Conditionals 1: Grammar test 2

Language level

Thanks, Kirk. English grammar explains "Will it be all right if I bring a friend?" (direct), whereas "Would it be all right if I brought a friend?" (Less direct)

Could you explain what' meant by the term "direct" and "less direct?" It's confusing me.

Hello Nyenok,

In the context of making requests or giving advice, in general 'would' is more polite than 'will' because it is considered less direct. I recently explained the difference between 'direct' and 'less direct' in a response to Selet's comment on our 'will' and 'would' page. Please have a look and my response, as I think it will answer your question.

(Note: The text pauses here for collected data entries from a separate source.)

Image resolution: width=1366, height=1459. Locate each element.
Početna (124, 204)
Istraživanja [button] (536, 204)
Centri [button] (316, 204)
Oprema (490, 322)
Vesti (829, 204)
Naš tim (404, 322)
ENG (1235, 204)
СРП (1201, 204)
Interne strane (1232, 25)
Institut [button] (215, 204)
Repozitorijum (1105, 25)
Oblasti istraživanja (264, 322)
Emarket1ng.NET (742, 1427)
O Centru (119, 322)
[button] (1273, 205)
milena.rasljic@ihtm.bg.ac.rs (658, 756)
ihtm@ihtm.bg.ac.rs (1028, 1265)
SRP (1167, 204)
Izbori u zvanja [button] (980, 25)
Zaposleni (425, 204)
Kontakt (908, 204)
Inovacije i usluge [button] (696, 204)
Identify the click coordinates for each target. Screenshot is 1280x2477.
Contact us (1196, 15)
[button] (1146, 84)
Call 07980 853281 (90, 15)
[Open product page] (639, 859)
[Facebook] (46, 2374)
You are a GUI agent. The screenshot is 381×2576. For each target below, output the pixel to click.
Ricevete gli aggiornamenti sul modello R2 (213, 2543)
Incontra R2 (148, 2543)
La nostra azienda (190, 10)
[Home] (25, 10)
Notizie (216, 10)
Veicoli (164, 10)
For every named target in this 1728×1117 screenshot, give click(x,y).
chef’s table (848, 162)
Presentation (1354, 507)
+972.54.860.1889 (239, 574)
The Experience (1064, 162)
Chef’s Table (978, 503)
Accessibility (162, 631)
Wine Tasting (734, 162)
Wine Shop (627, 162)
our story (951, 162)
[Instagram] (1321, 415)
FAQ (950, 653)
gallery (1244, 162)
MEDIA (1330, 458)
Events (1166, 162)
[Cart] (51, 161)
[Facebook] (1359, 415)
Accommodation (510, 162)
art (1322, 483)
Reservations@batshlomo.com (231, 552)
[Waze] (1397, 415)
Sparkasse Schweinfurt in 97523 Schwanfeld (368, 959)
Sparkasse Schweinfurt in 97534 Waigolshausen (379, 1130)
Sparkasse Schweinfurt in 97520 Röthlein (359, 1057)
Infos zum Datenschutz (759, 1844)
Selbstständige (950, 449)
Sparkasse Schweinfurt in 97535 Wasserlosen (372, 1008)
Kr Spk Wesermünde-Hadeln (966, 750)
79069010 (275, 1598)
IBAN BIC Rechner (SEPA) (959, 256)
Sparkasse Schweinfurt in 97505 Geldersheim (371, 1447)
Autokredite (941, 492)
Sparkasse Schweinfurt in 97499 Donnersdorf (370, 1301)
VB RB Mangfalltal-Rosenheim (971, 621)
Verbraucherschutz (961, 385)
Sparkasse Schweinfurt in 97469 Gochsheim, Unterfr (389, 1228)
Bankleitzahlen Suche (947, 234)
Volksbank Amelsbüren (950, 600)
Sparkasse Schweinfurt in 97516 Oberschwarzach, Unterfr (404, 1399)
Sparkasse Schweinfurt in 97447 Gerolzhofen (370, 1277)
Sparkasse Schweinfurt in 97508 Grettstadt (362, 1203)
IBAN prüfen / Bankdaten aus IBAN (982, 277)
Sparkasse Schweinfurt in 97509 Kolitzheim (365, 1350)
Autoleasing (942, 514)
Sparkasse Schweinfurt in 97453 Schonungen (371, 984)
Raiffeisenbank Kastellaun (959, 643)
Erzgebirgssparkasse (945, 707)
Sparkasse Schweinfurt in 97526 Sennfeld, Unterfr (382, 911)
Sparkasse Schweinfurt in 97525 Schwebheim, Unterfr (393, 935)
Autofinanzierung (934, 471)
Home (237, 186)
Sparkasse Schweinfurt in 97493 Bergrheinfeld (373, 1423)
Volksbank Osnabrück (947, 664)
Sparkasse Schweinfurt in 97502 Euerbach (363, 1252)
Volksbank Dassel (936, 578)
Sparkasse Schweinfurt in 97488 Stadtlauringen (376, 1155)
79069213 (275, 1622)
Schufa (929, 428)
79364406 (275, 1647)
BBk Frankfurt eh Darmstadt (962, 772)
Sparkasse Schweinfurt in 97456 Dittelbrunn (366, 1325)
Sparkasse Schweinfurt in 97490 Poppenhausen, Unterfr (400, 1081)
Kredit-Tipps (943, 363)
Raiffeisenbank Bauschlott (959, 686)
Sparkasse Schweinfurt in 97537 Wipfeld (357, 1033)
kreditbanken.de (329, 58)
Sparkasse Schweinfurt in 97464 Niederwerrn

If not, please feel free to write back here.

Best wishes,
Kirk
LearnEnglish team

Submitted by skesha on Thu, 23/11/2023 - 18:49

I can't understand why Emily Dickinson uses "unveil" instead of "unveils" where she says, "It yet remains to see if Immortality unveil a third event to me."

Hi skesha,

This seems like the subjunctive, which isn't used as much in modern English as it was in the past. The subjunctive verb form indicates something unreal (e.g. imagined or hypothetical). It has the same verb form as the base verb, including for he/she/it (e.g. the subjunctive form of "go" is "go", for all persons). That's why Emily Dickinson's sentence has "unveil" rather than "unveil". It does sound unusual to our modern ears, though.

Here are a couple of structure with which the subjunctive is still used in modern English.

• It's important that he see a doctor right away.
• The teacher requires that she hand in the homework on time.
• My recommendation is that the matter be investigated.

Jonathan

LearnEnglish team

Submitted by whitekrystal on Sun, 12/11/2023 - 07:40

Which one should I say in the following?

If you give some context or examples, it will be easier to asnwer.

If you gave some context or examples, it would be easier to asnwer

Hello whitekrystal,

Both are fine.

The first one sounds more encouraging to me as it implies that the speaker/writer expects examples ("Please do this and I will help"). The second suggests that the speaker does not expect any examples and might be advice for the future ("Next time please do this"). In certain contexts the second could even be interpreted as criticism ("Here's the problem with your question").

However, these are questions of tone, context and interpretation rather than grammar.

Peter

The LearnEnglish Team

Submitted by Gendeng on Thu, 26/10/2023 - 03:16

What is the difference?
It will be expensive to stay in a hotel.
It would be expensive to stay in a hotel.

Hello Gendeng,

The difference here is whether the speaker is talking about a real situation (the first sentence) or a more hypothetical one (the second).

You might use the first if the plan has already been made and you are pointing out a fact that will not change. The second is more likely when the plan is still under discussion. However, these are nuances rather than fixed grammar rules and are context-dependent.